Healthcare- Lewa supports four clinics that are the nearest health centres for many of the locals, providing medical care to more than 40,000 people. Through the healthcare programme, children are checked and treated for diseases and ailments receiving vision tests, dental screening, immunisation and more, mothers have access to ante and postnatal care, and cancer screening is available to all.
PHOTORGRAPHS Frank af Petersen, Jeff Waweru, Steve Toom
Water- This has always been a major issue in the north. Over the years, Lewa has built 11 water projects including dams, boreholes and water tanks, providing water to approximately 20,000 people.

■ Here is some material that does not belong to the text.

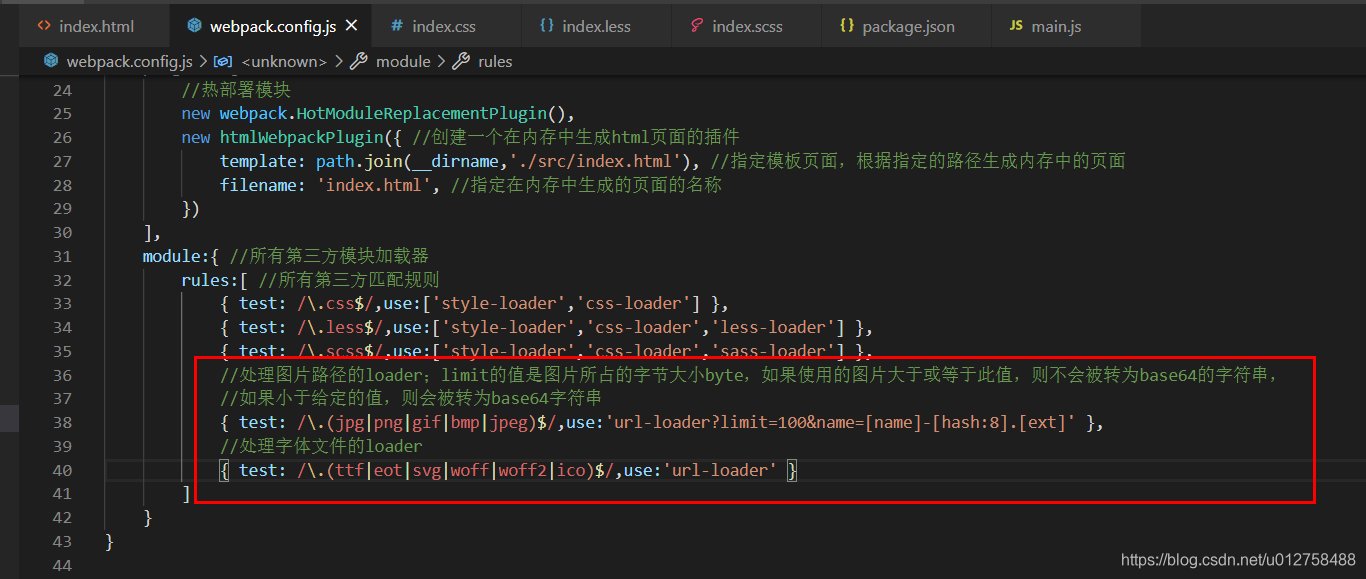This screenshot has height=579, width=1366.
Task: Open the module breadcrumb dropdown
Action: [404, 61]
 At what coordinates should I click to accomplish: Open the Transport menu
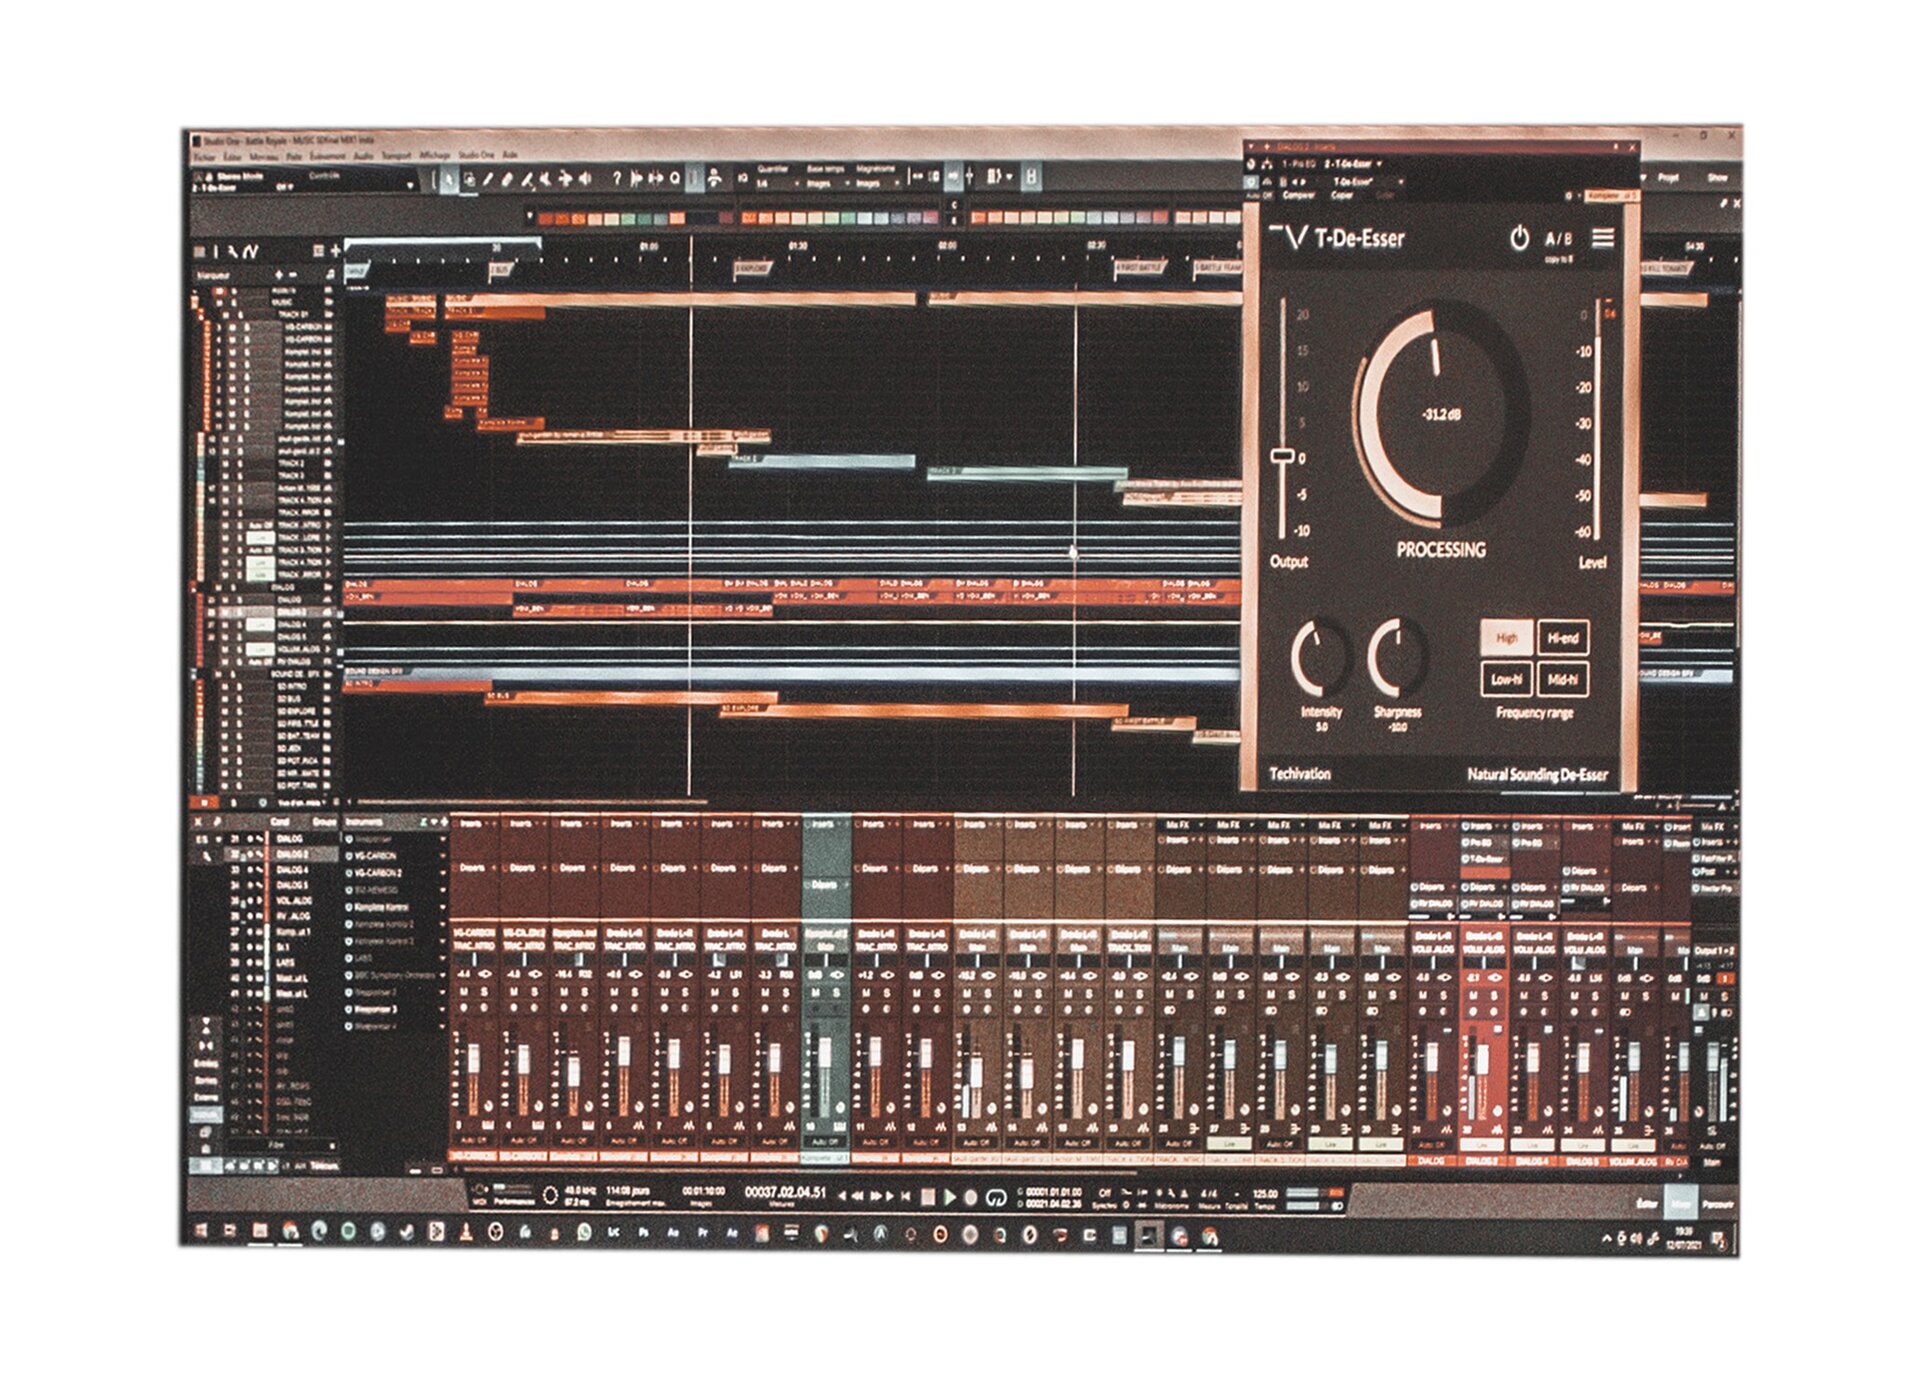pos(396,156)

Business opportunities- The Micro-Credit Programme provides small-scale loans at low interest rates to support enterprise amongst local female entrepreneurs. Started a decade ago with just 30 women, the programme now serves 1,800. Jewellery handmade in beadworks projects are available for sale as souvenirs to guests, while lodges like Lewa Wilderness display furniture and rugs woven by the community to any guest keen to buy. Employment- According to Wanjiku Kinuthia, Lewa’s Senior Communications Manager, conservation is one of those fields where everyone gets a chance at excelling. Indigenous knowledge backed by on-the-job training is celebrated where there is a clear passion. A safari guide could for instance get an opportunity and excel in this way, whereas they may have struggled to get a decent job in a city like Nairobi.
RUNNING IN THE WILD
Set to take place on 29th June, this will be the 20th year of the Safari Marathon run annually in Lewa. Considered one of the top ten marathons in the world, this milestone year will attract 1,400 runners from over 35 nationalities. One of the key selling points of the Safaricom Marathon in Lewa is that it is one of the few marathons in the world that takes place in a UNESCO World Heritage site, a conservancy no less. The money collected annually goes towards supporting Lewa as well as other conservation initiatives such as the Local Ocean Trust that works in turtle conservation, Mt Kenya Trust, Grevy’s Zebra Trust, and more.